In 1938 concerns about developing conflict in Europe led the colonial government to appoint an air raid precautions committee. With the invasion of Poland in 1939, this committee became the core of the Air Raid Precautions Service, which eventually mobilized a small Air Raid Wardens corps and established shelters in the three coastal cities. The Air Raid Wardens were responsible for visual detection and reporting of attacking aircraft, blackouts, and coordinating rescue operations in the event of hostile air attack. An Air Raid Control Center was constructed in a hardened bunker on the outskirts of Nueva Leon to receive reports of hostile aircraft, forward them to the limited anti-aircraft gun and fighter aircraft defenses, and coordinate response to damage. The Air Raid Precautions Service was stood down in 1945, and the Air Raid Control Center closed (although it remains a government building).
After World War II Great Britain granted Perilo independence on 8 January 1947 as part of the post-war retrenchment from its colonial empire.

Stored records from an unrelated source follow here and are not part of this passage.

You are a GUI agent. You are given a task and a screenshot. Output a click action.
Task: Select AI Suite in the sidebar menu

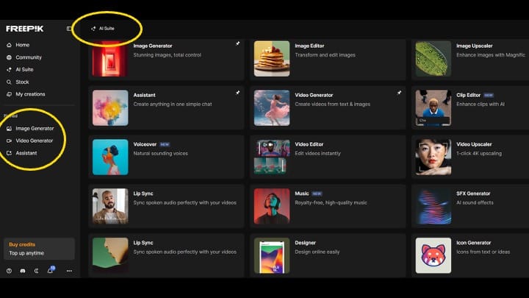[x=24, y=69]
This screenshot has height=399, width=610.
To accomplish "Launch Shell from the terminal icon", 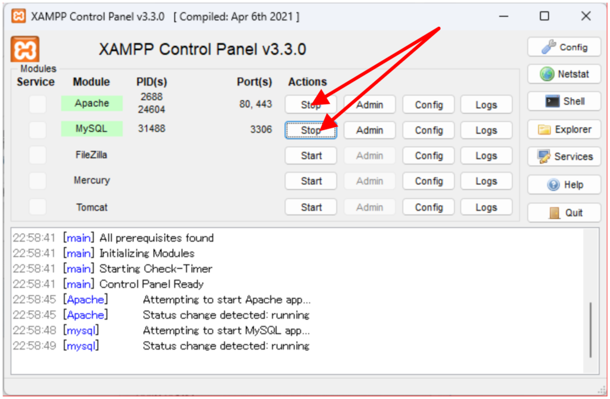I will click(x=564, y=101).
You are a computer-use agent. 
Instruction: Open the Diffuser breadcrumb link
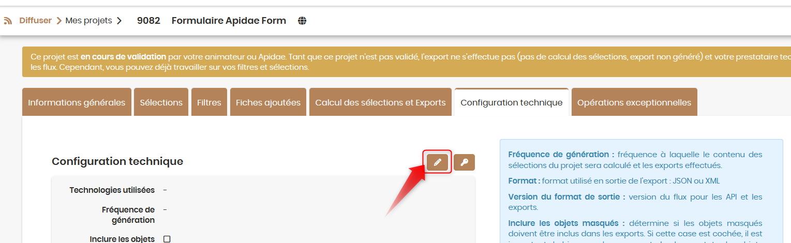pos(36,21)
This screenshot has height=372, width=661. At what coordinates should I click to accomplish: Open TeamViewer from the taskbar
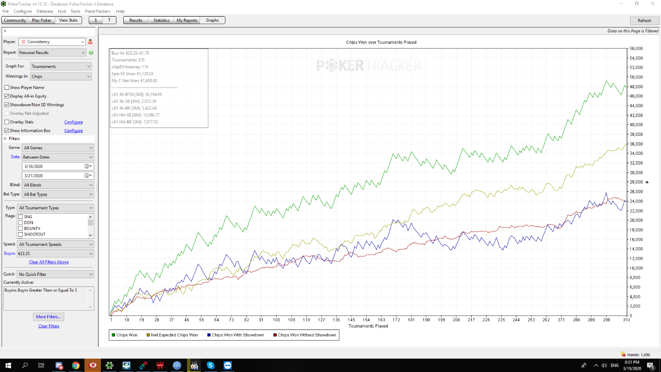(x=228, y=365)
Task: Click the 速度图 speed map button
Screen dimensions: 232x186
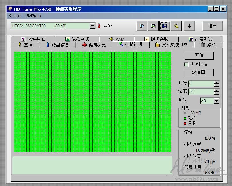Action: 199,72
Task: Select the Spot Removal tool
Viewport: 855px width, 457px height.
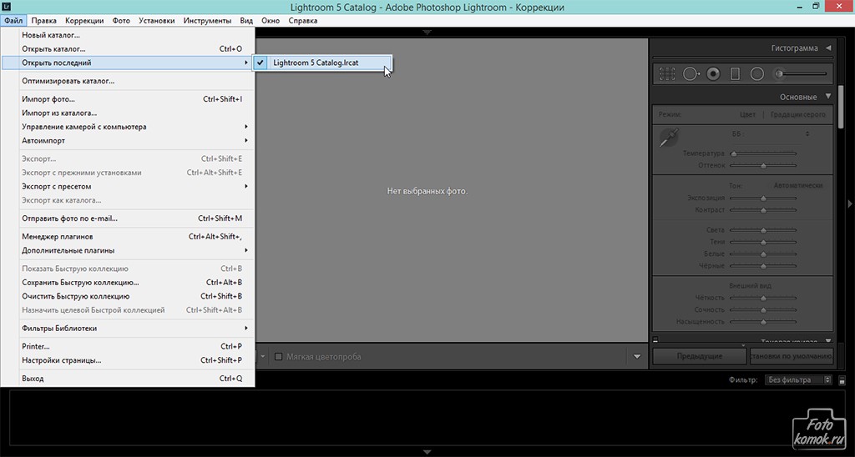Action: 691,73
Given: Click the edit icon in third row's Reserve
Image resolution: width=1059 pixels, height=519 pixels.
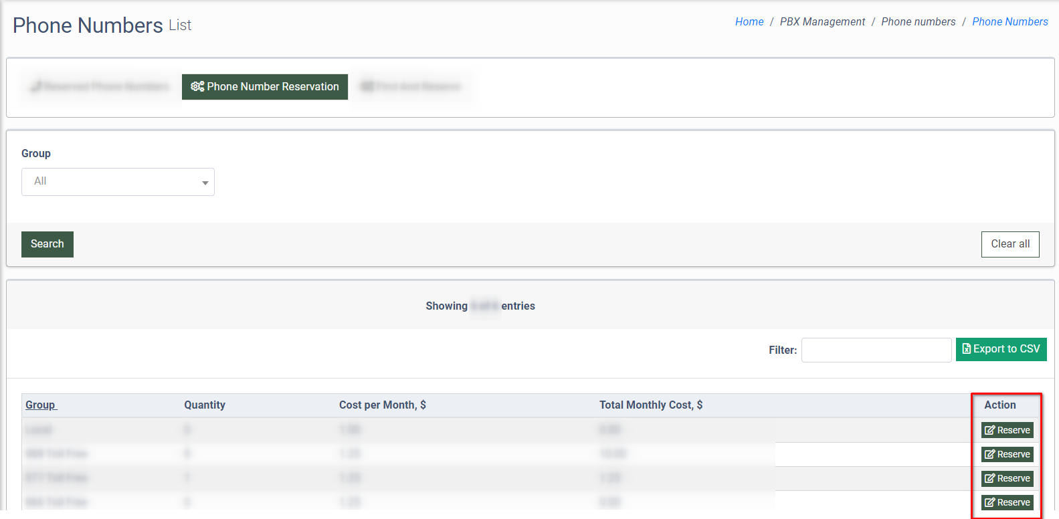Looking at the screenshot, I should 989,479.
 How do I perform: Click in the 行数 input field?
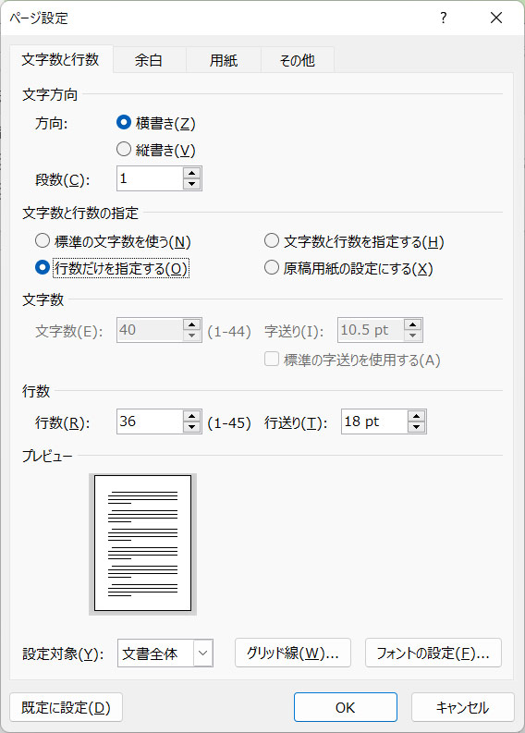coord(150,421)
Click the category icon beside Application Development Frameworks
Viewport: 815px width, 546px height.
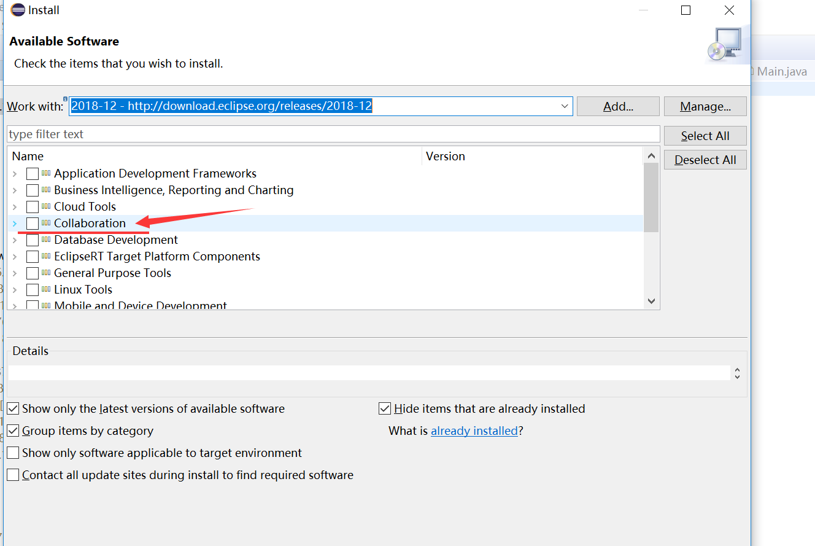[45, 173]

In 1950 the increased potential for global nuclear war caused the government to establish a National Civil Defense Office to be responsible for nuclear war survival programs, including planning, training, facility construction, and volunteer recruitment. Starting in 1954, one of the major initiatives of the Office was the construction of hardened and fallout protected emergency operations centers for the Provinces, National Capital Region, and the six Class I Cities. The last of these facilities was completed in 1958. Also in 1958, responsibility for natural and other disaster response was assigned to the Office.
In 1952 the Coast, Geological, and Geographical Survey Department's names was simplified to the Geological Survey of Perilo. Although the name change implied a narrower mission, the Survey retained the basic mapping, hydrological, and geographical missions of its predecessor offices.
In 1973 the end of the Vietnam War resulted in the influx of a substantial number of Vietnamese and other Southeast Asian refugees, many of whom settled in the coastal region..
Large offshore deposits of oil were discovered in 1988, leading to the development of the oil industry in Perilo.
In 1992 the National Civil Defense Office was elevated to Ministry status in the government, and was renamed the Ministry of Extreme Situations to better reflect its day to day role. However, it retained a wartime mission of coordination of civil defense operations.
In 1996, the order of Saint Randulf the Bishop, a humanitarian organization with a wide participant base, agreed to develop a nationwide volunteer ambulance organization to supplement the capabilities of the volunteer and paid emergency medical services at special events and in disasters.